We’re at track #4 – ‘Morning Sun’ – before I hear a track which I could even half imagine being played on the radio.  But this is music which really pulls you in.  I defy anybody to sit on the fence with this album – you’ll either love it or hate it.  And most people I’ve been talking to about it appear to be in the former category.

It’s bold of 4AD to release this album.  For a long time the label was hounded by accusations that it had lost its way after releasing so many fabulous records through the 80s and early 90s.  However, following releases from Daughter, Purity Ring & Serena Maneesh during the past few years, it looks not just to be back – but back in a big way.  Unafraid to release music which we couldn’t have dreamt of at one point, it looks to not only have reclaimed its identity but has come back stronger.

‘Platform’ is full of music which will challenge you.  Believe me when I say that’s a good thing.  You can’t dance to it, play it ‘in the background’ or disregard it.  It will throw you curveballs and you’ll not know what to make of it for sure, but you’ll return for multiple visits and maybe during the twelfth listen, something will finally click.  ‘An Exit’, for example, sounds like there’s a whole manner of different sounds going on.  But with those sounds it builds, develops, breathes life.  It’s as if there’s a song fighting to get out, but it’s ring-fenced by all sorts of electronic shenanigans.  I love stuff like this – it’s the musical equivalent of the old saying – “Given an infinite length of time, a monkey punching at random on a typewriter would almost certainly type all of Shakespeare’s plays”.  Put those self same monkeys in a room and ask them to reproduce ‘Platform’, I’d like to bet they couldn’t do it – even with an infinite amount of time.
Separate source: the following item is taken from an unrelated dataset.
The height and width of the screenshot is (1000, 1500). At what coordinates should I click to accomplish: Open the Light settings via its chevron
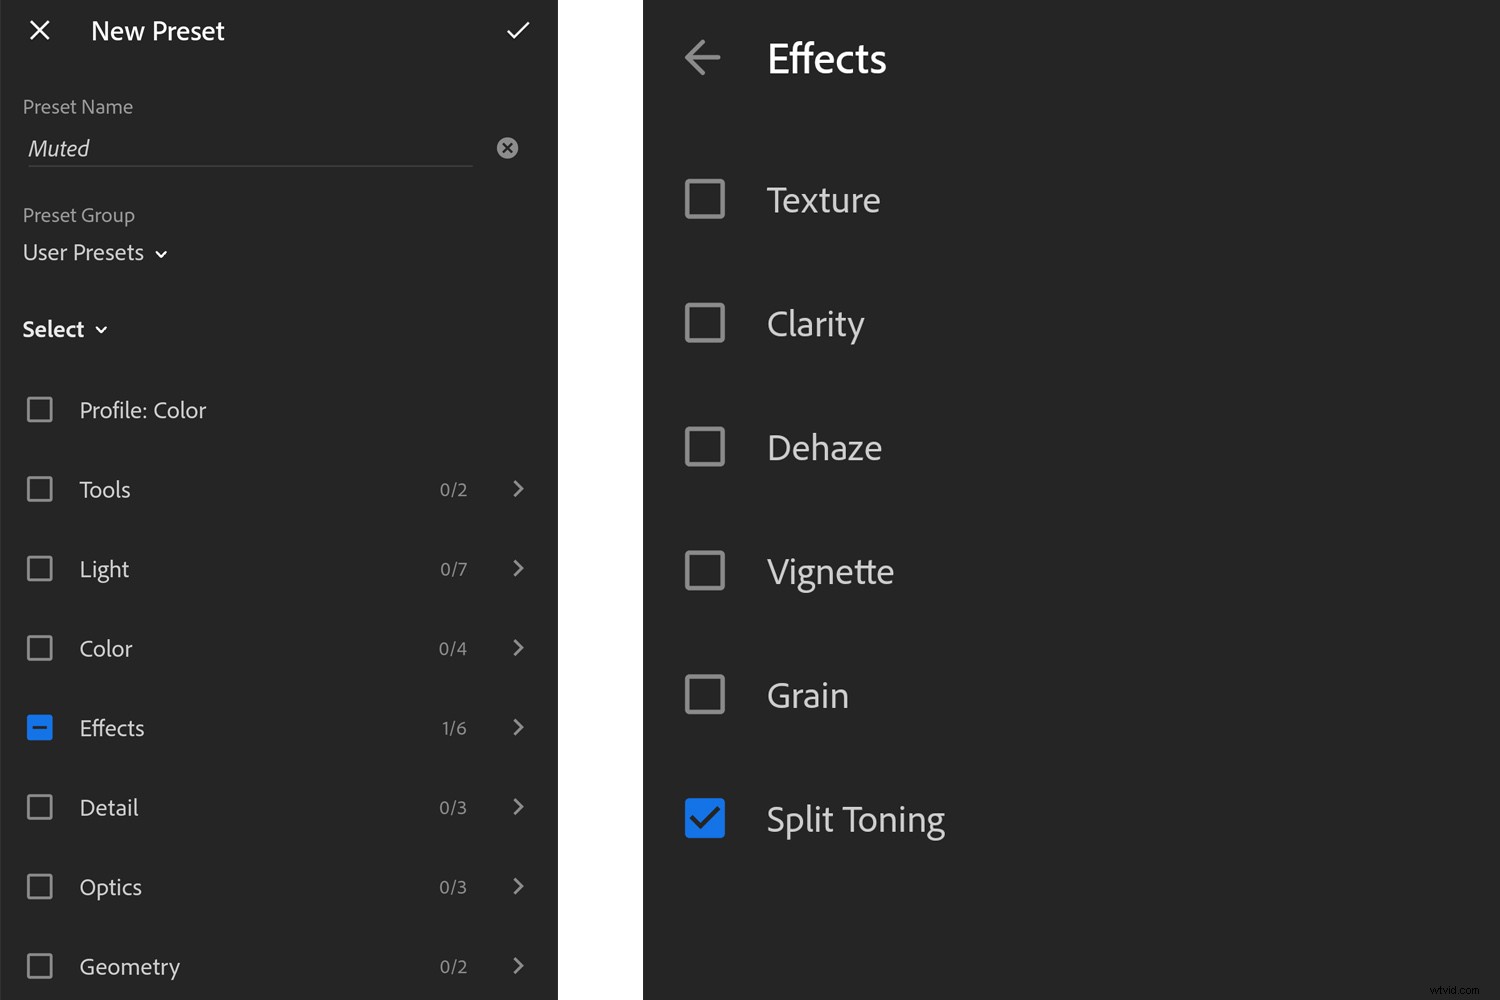coord(518,568)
‘Lonely At The Top’ is one of the most bizarre tracks I’ve heard in a good while; the entire track is spoken – all 4 mins 30 secs of it – and it’s just, well, plain bizarre.  It’s like the voice is repeatedly praising us – “I don’t know how you do it”, she says.  ‘Chorus’ is possibly the most accessible track – I say ‘possibly’, and that’s because you need to bear in mind that ‘accessible’ is not a word which could easily be banded around to describe this album, for ‘Chorus’ is itself full of tangents.  Only at 2 minutes into the track does it even become ‘accessible’.

People used to comment that music is an art form – well, it certainly is here.  Herndon has succeeded where many have gone before her and failed.  Everything else feels simply old-fashioned as a result.